Peut-être est-ce aussi pour cela – la sereine gravité, la précision émotionnelle –, qu’elle file une parfaite histoire d’amour avec le public français, depuis Talkin’ Bout A Revolution, en 1988, qui l’a immédiatement consacrée au sommet de son panthéon d’artistes américains, et accueille tous ses albums avec ferveur. Where You Live ne devrait pas faire exception à la règle.

Tracy Chapman fait en général appel à un coproducteur pour ses albums. Pour Where You Live, elle a invité Tchad Blake, producteur aux états de service impeccables (Tom Waits, Elvis Costello, Suzanne Vega, Paul McCartney, Crowded House). Il a emmené quelques amis : son vieux complice le clavier Mitchell Froom, le bassiste Flea de Red Hot Chili Peppers, le batteur Quinn… Le disque y gagne des teintes plus variées que d’habitude, une sorte de discrète sophistication. La beauté de ses chansons y gagne en ferveur, en imagination.

Tantôt enracinées dans l’actualité de son pays, tantôt regards compassionnels sur les solitudes et les souffrances de chacun, ses chansons naviguent entre noblesse et humilité. Lorsqu’on lui demande si ce qu’elle écrit est la meilleure part d’elle-même, Tracy Chapman sourit. «J’écris des chansons parce que j’aime la musique. Ecrire des textes, écrire de la musique, les mettre ensemble, fabriquer une histoire, c’est cela ma vocation. Je ne pense pas que ce soit une offrande faite au monde. Je les présente au public, bien sûr, mais ce n’est pas un service actif, comme quelqu’un qui cherche à soulager les souffrances de ce monde ou à prendre soin de son prochain. Bien sûr, j’ai le désir d’assister les autres et en cela ma vocation – ma vocation d’artiste – m’aide à faire des choses. J’utilise mon statut public pour attirer l’attention sur diverses causes humanitaires ou sociales, par exemple. Mais, in fine, je pense que le seul moyen de faire de bonnes actions est – justement – d’agir. Par exemple, l’année dernière, j’ai participé avec des milliers de gens à la randonnée San Francisco-Los Angeles à vélo, au profit des malades du sida. Ça, ça a du sens : prendre du temps, faire un effort sur 600 miles, apporter une part des changements que j’aimerais voir survenir.»

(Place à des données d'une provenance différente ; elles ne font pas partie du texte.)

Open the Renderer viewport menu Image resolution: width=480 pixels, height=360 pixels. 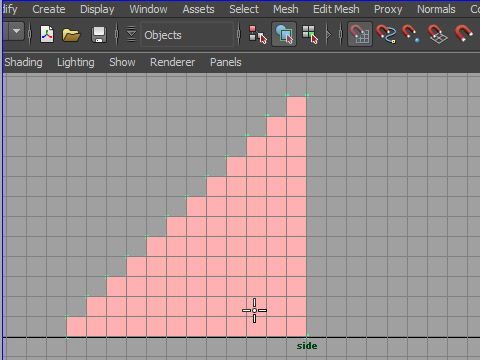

Tracy Chapman fait son sourire de nonne agnostique. Elle refuse de se qualifier de chrétienne – une réelle audace aux Etats-Unis, aujourd’hui – mais évoque un souvenir de son lycée épiscopalien. «Ils étaient très ouverts, accueillaient des élèves de toutes les confessions. Et ils avaient cette devise : «De chacun, selon ses capacités ; à chacun, selon ses besoins.» Je trouvais ça très beau.» Curieusement, cela lui ressemble.

Tournée : le 27 novembre à Lyon, le 30 à Dijon, du 2 au 4 décembre à Paris (Olympia), le 7 à Toulouse, le 12 à Lille, le 13 à Metz.